§ Excerpt provided
-- Opening Marker --

Higham Lane School is a secondary academy school in Weddington, Nuneaton, England. Appointed in 2022, the school's headteacher is Nick Haddon, taking over from Phil Kelly who had been headteacher of the school for 16 years and retired at the end of August 2022. Peter Banks is the current acting head of the school with Hanif Ladha as the Assistant Head and Head of the Sixth form.  The school teaches students aged between eleven and eighteen, (Key Stage 3 and Key Stage 4) in preparation for their GCSEs.

The original school building dates back to 1939, with the introduction of new laboratories, a sports hall and a new Business and Enterprise Centre arriving since. In 2003, after a successful bid, the school was granted Business and Enterprise College status, under the specialist schools programme. In January 2012, the school officially gained Academy status.

History

In 2003, Higham Lane became a Business and Enterprise specialist school, under the specialist schools programme. As part of the programme, the school received an additional £500,000 in funding as well as a capital grant of £100,000 in order to fund the construction of a "Business and Enterprise Centre".

School farm

In the 1970s and 80s, the school became well known for the smallholding established by former teacher, John Terry, which he went on to write about in several books (Pigs in the Playground, Calves in the Classroom, Ducks in Detention & Rabbits on Report – published by Farming Press Books). Queen Elizabeth II visited Nuneaton for the first time in December 1994, and when visiting the school, she presented a calf to the school farm and opened the school's new science block. The school farm continued to operate until Terry's retirement in 1998, where it has since struggled due to lack of funding.

-- Closing Marker --

§ Data shown
-- Opening Marker --

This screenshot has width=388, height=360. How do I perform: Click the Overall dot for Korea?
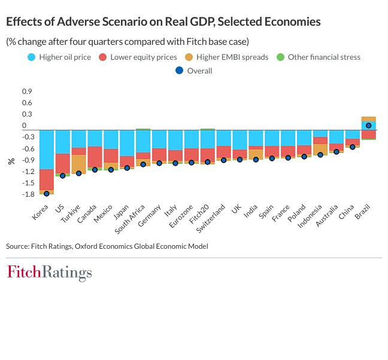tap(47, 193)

-- Closing Marker --
-- Opening Marker --

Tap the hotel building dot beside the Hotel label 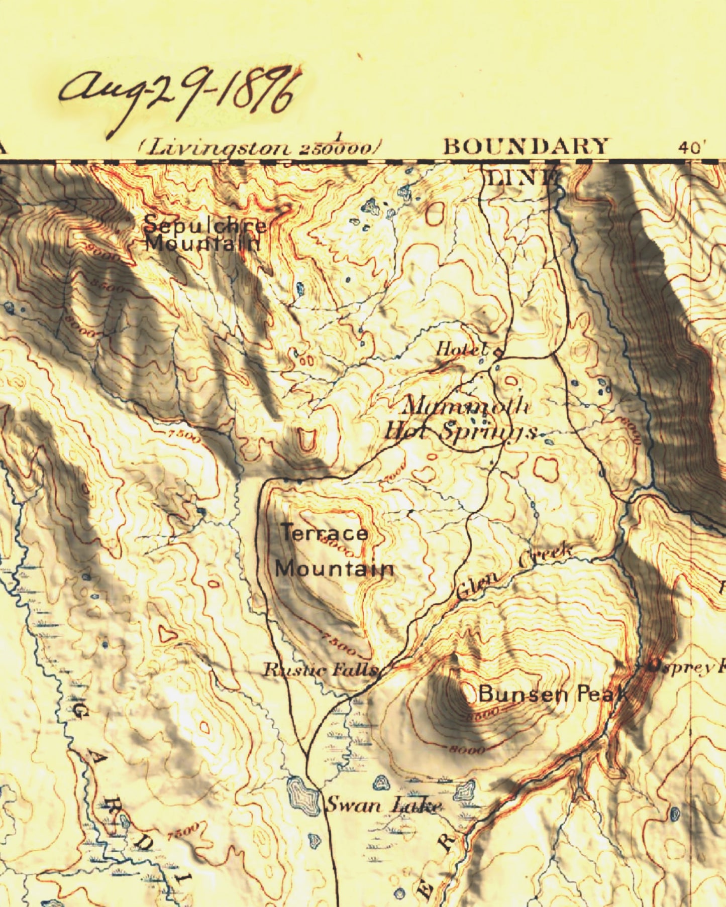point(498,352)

-- Closing Marker --
-- Opening Marker --

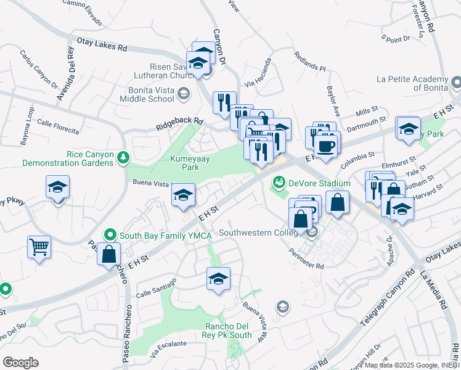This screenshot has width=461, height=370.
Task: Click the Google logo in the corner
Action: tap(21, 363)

-- Closing Marker --

§ Check your understanding
**A)** What is the Spanish translation of this sentence from the Higham Lane School text: "In January 2012, the school officially gained Academy status."
**B)** Can you quote the Higham Lane School text word for word from "Higham Lane School" to "for their GCSEs."?

§ Answer set
**A)** En enero de 2012, la escuela obtuvo oficialmente el estatus de academia.

**B)**
Higham Lane School is a secondary academy school in Weddington, Nuneaton, England. Appointed in 2022, the school's headteacher is Nick Haddon, taking over from Phil Kelly who had been headteacher of the school for 16 years and retired at the end of August 2022. Peter Banks is the current acting head of the school with Hanif Ladha as the Assistant Head and Head of the Sixth form.  The school teaches students aged between eleven and eighteen, (Key Stage 3 and Key Stage 4) in preparation for their GCSEs.